A vector is an ordered list of numbers that represents a data point, embedding, or parameter set. In AI, vectors range from 2D (for visualization) to hundreds of thousands of dimensions (vocabulary embeddings).
The dot product $\mathbf{u} \cdot \mathbf{v} = \sum_i u_i v_i$ measures alignment between vectors. It is the fundamental operation in every neural network forward pass.
Cosine similarity normalizes the dot product by vector lengths, making it the standard similarity measure for embeddings: $\cos\theta = \frac{\mathbf{u} \cdot \mathbf{v}}{\|\mathbf{u}\| \|\mathbf{v}\|}$.
Norms quantify vector magnitude. The $L^1$ norm encourages sparsity (Lasso), the $L^2$ norm encourages small weights (Ridge), and the $L^\infty$ norm bounds adversarial perturbations.

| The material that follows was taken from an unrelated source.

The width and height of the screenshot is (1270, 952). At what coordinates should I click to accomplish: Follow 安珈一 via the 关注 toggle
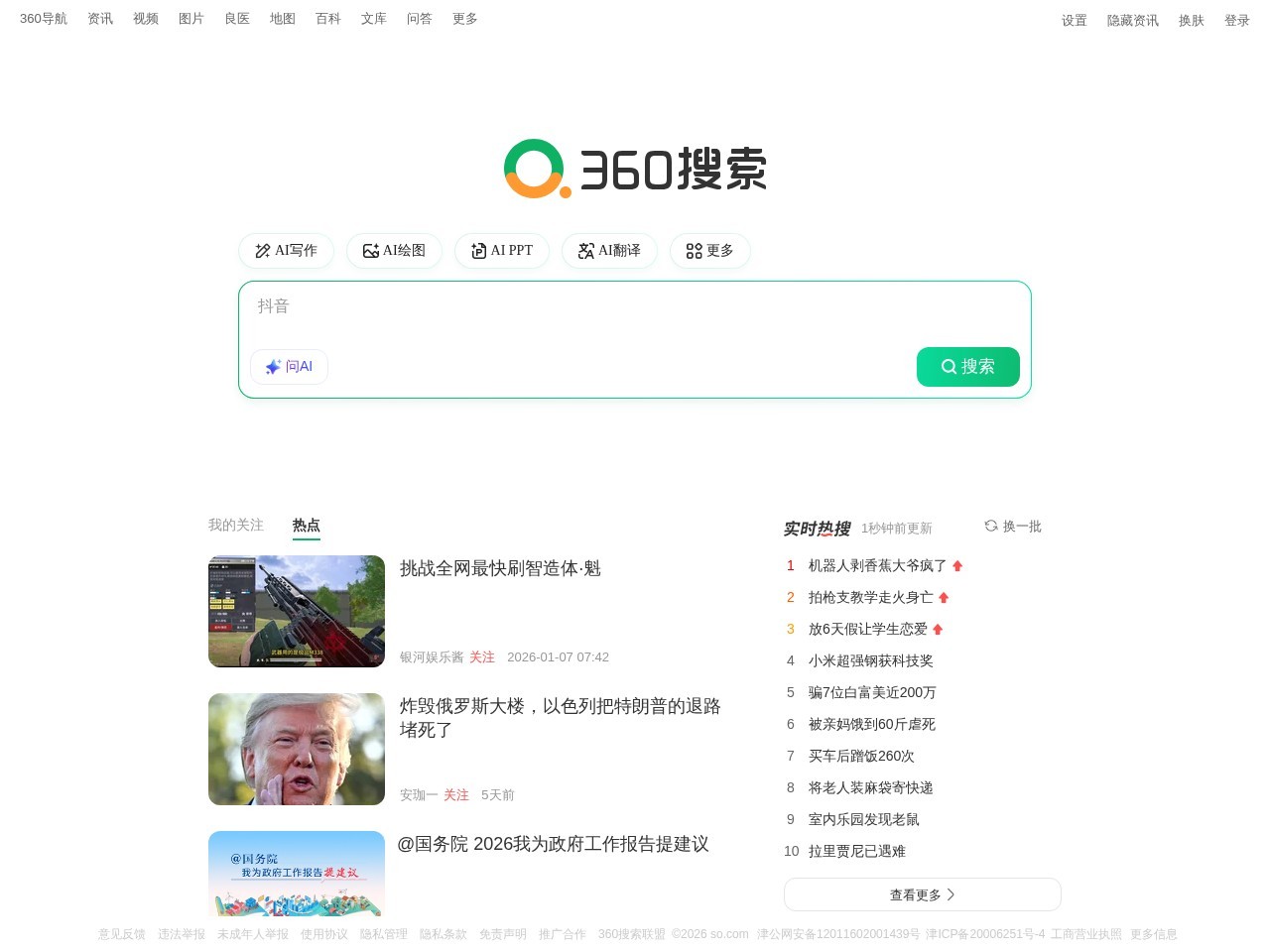[x=456, y=794]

A set of vectors is linearly independent if no vector can be written as a combination of the others. The rank of a matrix tells you how many independent vectors it contains---and thus the true dimensionality of your data.
Matrices and Operations
A matrix serves dual roles: as a data container (rows = samples, columns = features) and as a linear transformation (multiplication maps inputs to outputs).
Matrix multiplication is the workhorse of AI: every linear layer computes $\mathbf{y} = \mathbf{W}\mathbf{x} + \mathbf{b}$. It is associative but not commutative.

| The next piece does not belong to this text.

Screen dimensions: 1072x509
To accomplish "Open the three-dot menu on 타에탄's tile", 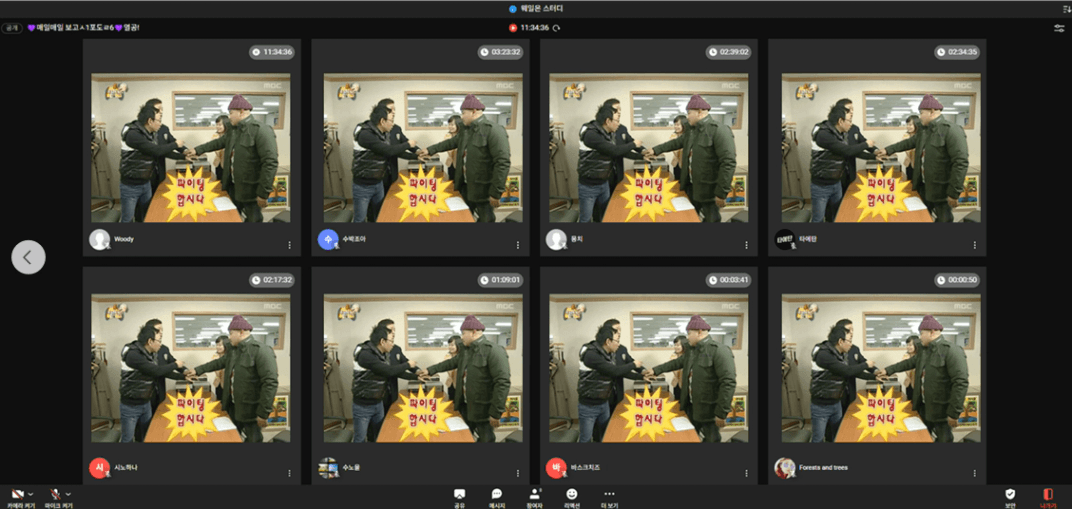I will pos(974,245).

The transpose flips rows and columns. The identity $(\mathbf{A}\mathbf{B})^T = \mathbf{B}^T\mathbf{A}^T$ appears frequently in gradient derivations.

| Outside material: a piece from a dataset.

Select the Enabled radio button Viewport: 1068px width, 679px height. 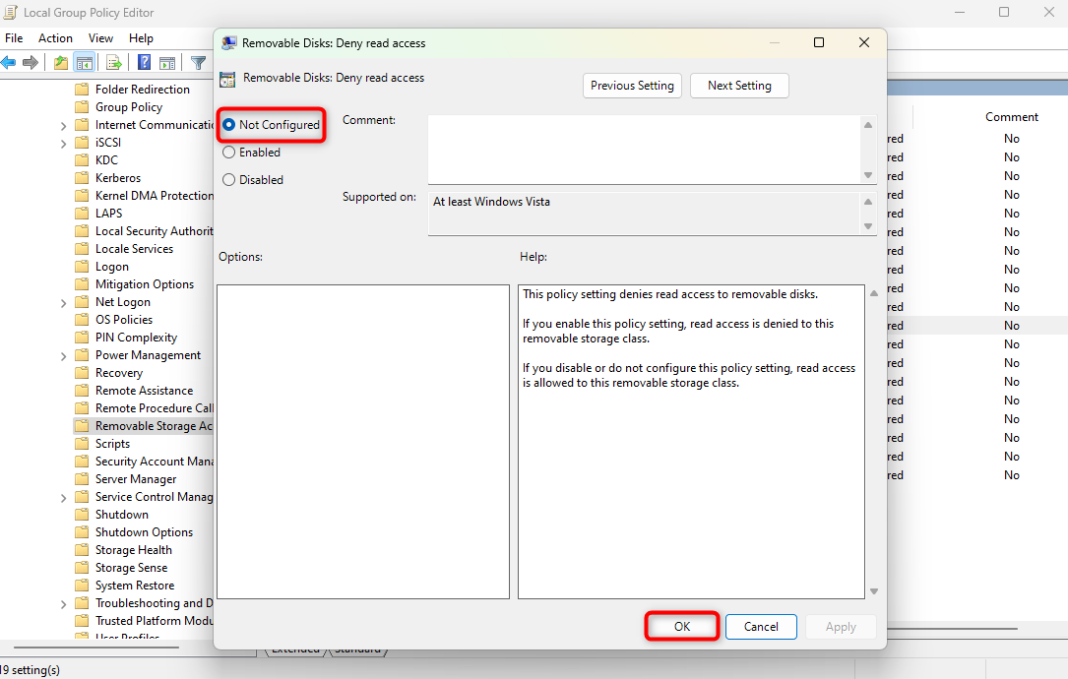pos(230,152)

The determinant tells you whether a matrix is invertible ($\det \neq 0$) and how it scales volumes. The trace equals the sum of eigenvalues.
Prefer np.linalg.solve(A, b) over np.linalg.inv(A) @ b---it is more numerically stable and computationally efficient.
Linear Transformations
Every matrix defines a linear transformation, and every linear transformation can be represented as a matrix. This is why neural networks need non-linear activations between linear layers.
The column space is the set of possible outputs; the null space is the set of inputs that map to zero. The rank-nullity theorem connects them: $\text{rank} + \text{nullity} = n$.
Eigendecomposition
An eigenvector $\mathbf{v}$ of $\mathbf{A}$ satisfies $\mathbf{A}\mathbf{v} = \lambda\mathbf{v}$: the matrix only scales it, without changing its direction.
The eigendecomposition $\mathbf{A} = \mathbf{V}\boldsymbol{\Lambda}\mathbf{V}^{-1}$ separates a transformation into its natural directions ($\mathbf{V}$) and scaling factors ($\boldsymbol{\Lambda}$).
For symmetric matrices (covariance matrices, Hessians, kernels), the spectral theorem guarantees real eigenvalues and orthogonal eigenvectors: $\mathbf{A} = \mathbf{Q}\boldsymbol{\Lambda}\mathbf{Q}^T$.
Eigenvalues of the covariance matrix drive PCA; eigenvalues of the Hessian determine optimization landscape properties (minima vs. saddle points).
The condition number $\kappa = |\lambda_{\max}|/|\lambda_{\min}|$ measures numerical sensitivity. Large condition numbers cause slow convergence and numerical instability.
Singular Value Decomposition
SVD generalizes eigendecomposition to any matrix: $\mathbf{A} = \mathbf{U}\boldsymbol{\Sigma}\mathbf{V}^T$, decomposing it into left singular vectors, singular values, and right singular vectors.
Singular values are always non-negative and ordered: $\sigma_1 \geq \sigma_2 \geq \cdots \geq 0$.
The Eckart-Young theorem guarantees that the best rank-$k$ approximation is the truncated SVD, making it the mathematical foundation of dimensionality reduction.
SVD applications in AI include image compression, latent semantic analysis, recommender systems, computing the pseudoinverse, and data whitening.
Matrix Calculus Preview
The gradient $\nabla_{\mathbf{x}} f$ of a scalar function with respect to a vector points in the direction of steepest ascent.
The Jacobian $\mathbf{J}$ generalizes the gradient when both input and output are vectors.